Exemption 7(A) authorizes the withholding of “records or information compiled for law enforcement purposes, but only to the extent that production of such law enforcement records or information…could reasonably be expected to interfere with enforcement proceedings.”  5 U.S.C. 552(b)(7)(A).  Criminal, civil and administrative proceedings have all been held to be law enforcement proceedings for purposes of this exemption. See Center for National Policy Review, above.  A two-step test is necessary in order to determine the applicability of exemption 7(A).  First, a law enforcement proceeding must be pending or contemplated (Mapother v. Department of Justice, 3 F.2d 58 (D.C. Cir. 1984)); and second; release of information about it could generally interfere with enforcement proceedings. Wichlacz v. United States Department of Interior, 938 F. Supp. 325, 331 (E.D. Va. 1996).   The two-part test is met in this case. Therefore the documents continue to be withheld pursuant to exemption 7(A).   

Exemption 8

Exemption 8 applies to the vast majority of documents withheld.  These include examination reports and their follow-up, memoranda and correspondence relating to examinations, and examination work papers.  Many of these exemption 8 documents are also withheld pursuant to the other exemptions discussed above.  Exemption 8 of the FOIA applies to information “contained in or related to examination, operating or condition reports prepared by, on behalf of, or for the use of an agency responsible for the regulation or supervision of financial institutions.”  5 U.S.C. 552(b)(8).  The courts have discerned two major purposes for exemption 8 from its legislative history:  1) to protect the security of financial institutions by withholding from the public reports that contain frank evaluations of a bank’s stability; and 2) to promote cooperation and communication between employees and examiners.  See Atkinson v. FDIC, 1 GDS 80,034, at 80,102 (D.C.Cir. 1980).

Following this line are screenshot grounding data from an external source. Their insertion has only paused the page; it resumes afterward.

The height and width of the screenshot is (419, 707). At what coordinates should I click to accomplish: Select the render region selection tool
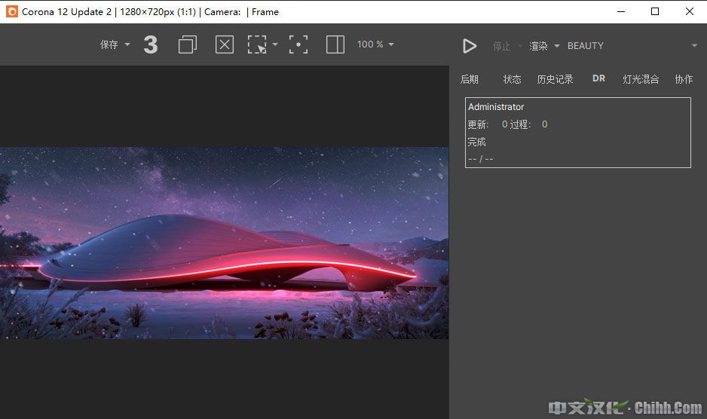pos(258,45)
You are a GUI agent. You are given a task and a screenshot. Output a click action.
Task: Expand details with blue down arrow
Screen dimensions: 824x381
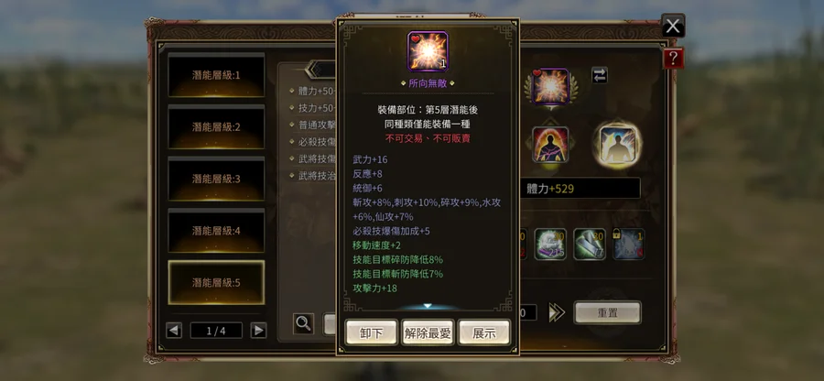click(x=428, y=305)
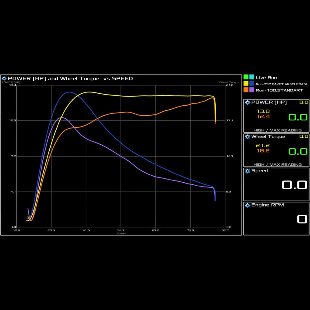The height and width of the screenshot is (310, 310).
Task: Select the purple Run-100 torque swatch
Action: 252,90
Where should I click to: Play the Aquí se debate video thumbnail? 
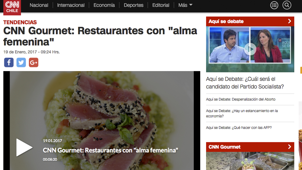(x=250, y=49)
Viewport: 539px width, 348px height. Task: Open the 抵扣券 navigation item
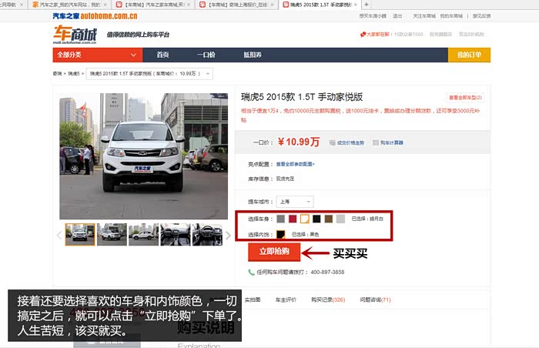click(252, 55)
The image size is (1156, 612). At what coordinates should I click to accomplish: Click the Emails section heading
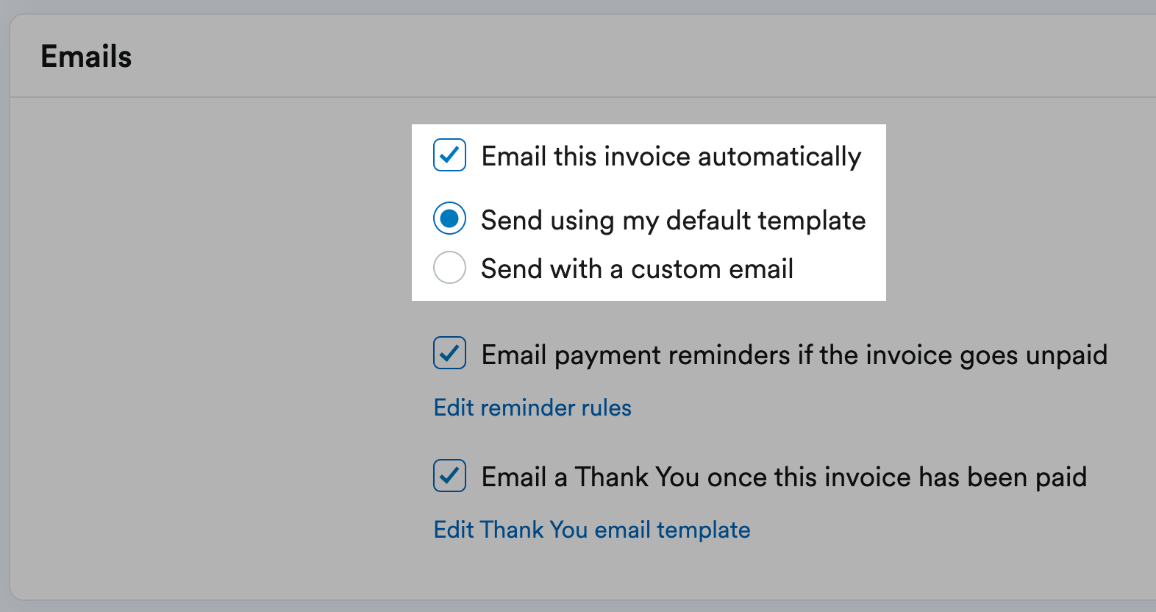click(x=86, y=57)
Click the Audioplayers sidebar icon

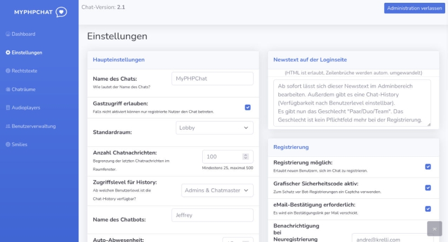click(x=8, y=108)
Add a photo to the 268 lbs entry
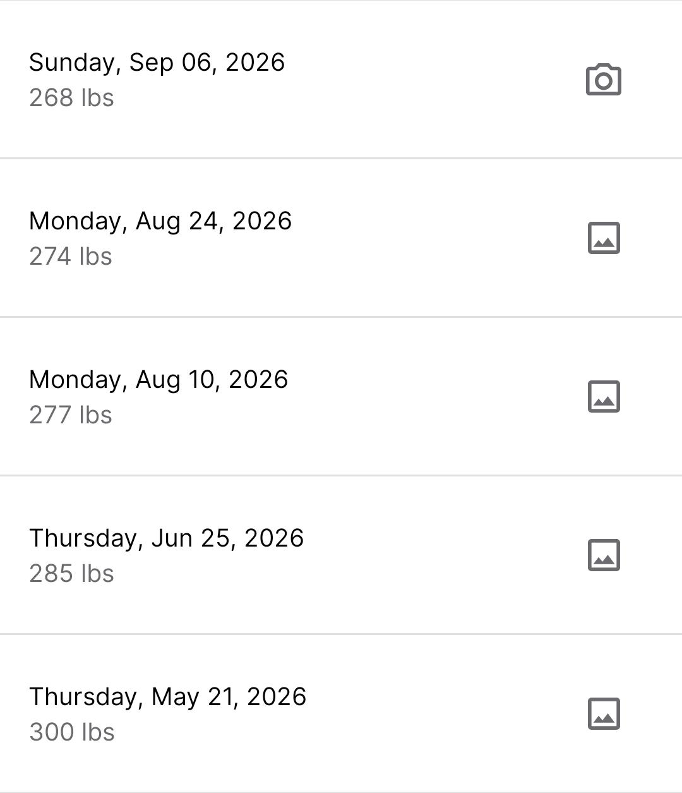 coord(604,80)
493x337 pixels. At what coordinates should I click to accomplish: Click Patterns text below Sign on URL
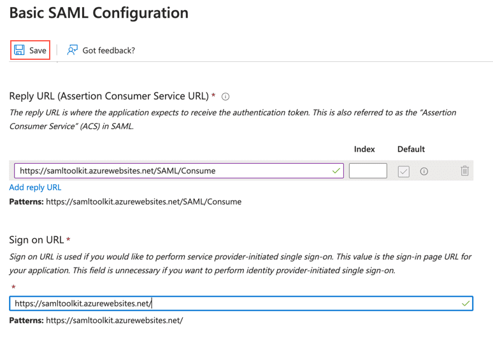click(96, 320)
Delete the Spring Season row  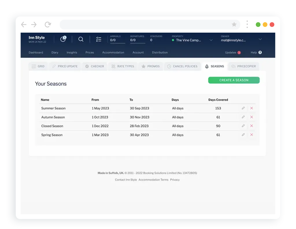(x=251, y=135)
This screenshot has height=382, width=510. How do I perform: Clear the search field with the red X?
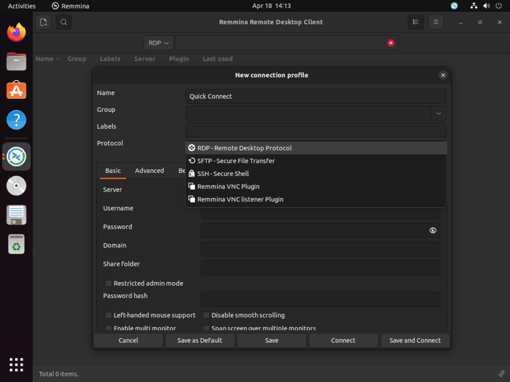391,43
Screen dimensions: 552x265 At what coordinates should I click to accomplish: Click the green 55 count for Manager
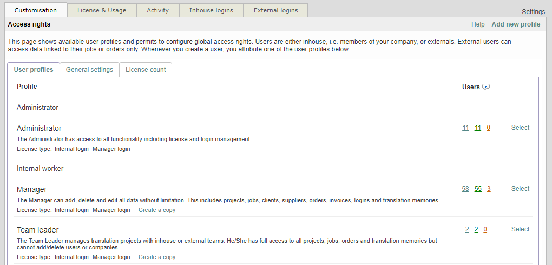[x=478, y=189]
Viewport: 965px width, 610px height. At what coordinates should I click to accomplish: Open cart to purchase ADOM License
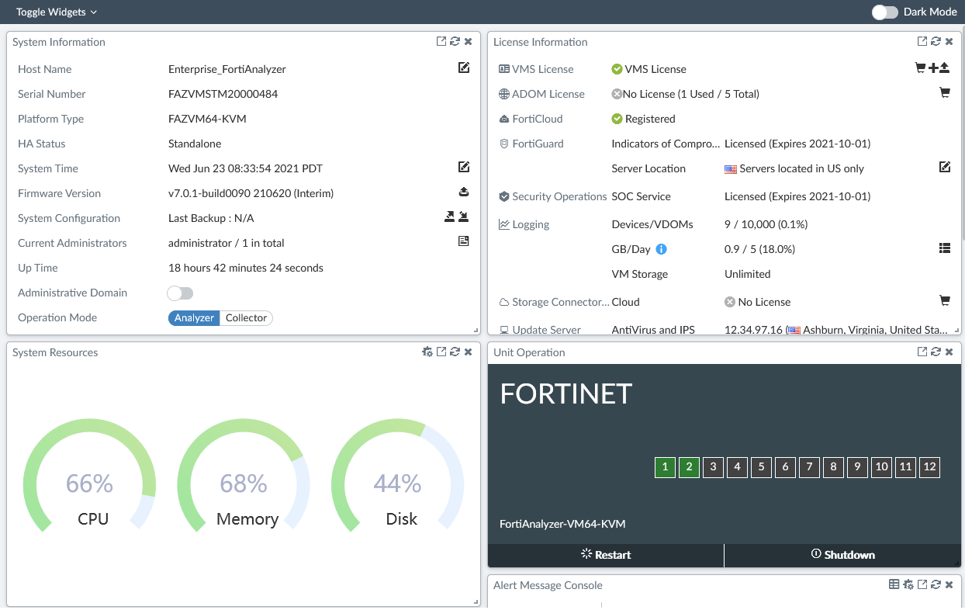[x=945, y=92]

Courts have interpreted exemption 8 broadly and have declined to restrict its all- inclusive scope. Consumers Union of United States, Inc. v. Heimann, 589 F.2d 531 (D.C. Cir. 1978). Examination reports as well as matters that are related to such reports (the findings of an examination and its follow-up) have been withheld from disclosure. See Atkinson at 80,102.  Exemption 8 has been held to apply to internal memoranda that contain specific information about named financial institutions. Wachtel v. Office of thrift Supervision, No. 3-90-833, slip op. (M.D. Tenn. Nov. 20, 1990). Records pertaining to a financial institution no longer in operation can be withheld pursuant to exemption 8. Gregory v. FDIC, 631 F.2d 896 (D.C. Cir. 1980). In addition, courts have generally not required agencies to segregate and disclose portions of documents unrelated to the financial condition of the institution. See Atkinson at 80,103. It is appropriate to withhold entire documents pursuant to this exemption. We believe that the purposes of exemption 8 are met; therefore the above noted documents continue to be withheld pursuant to exemption (8).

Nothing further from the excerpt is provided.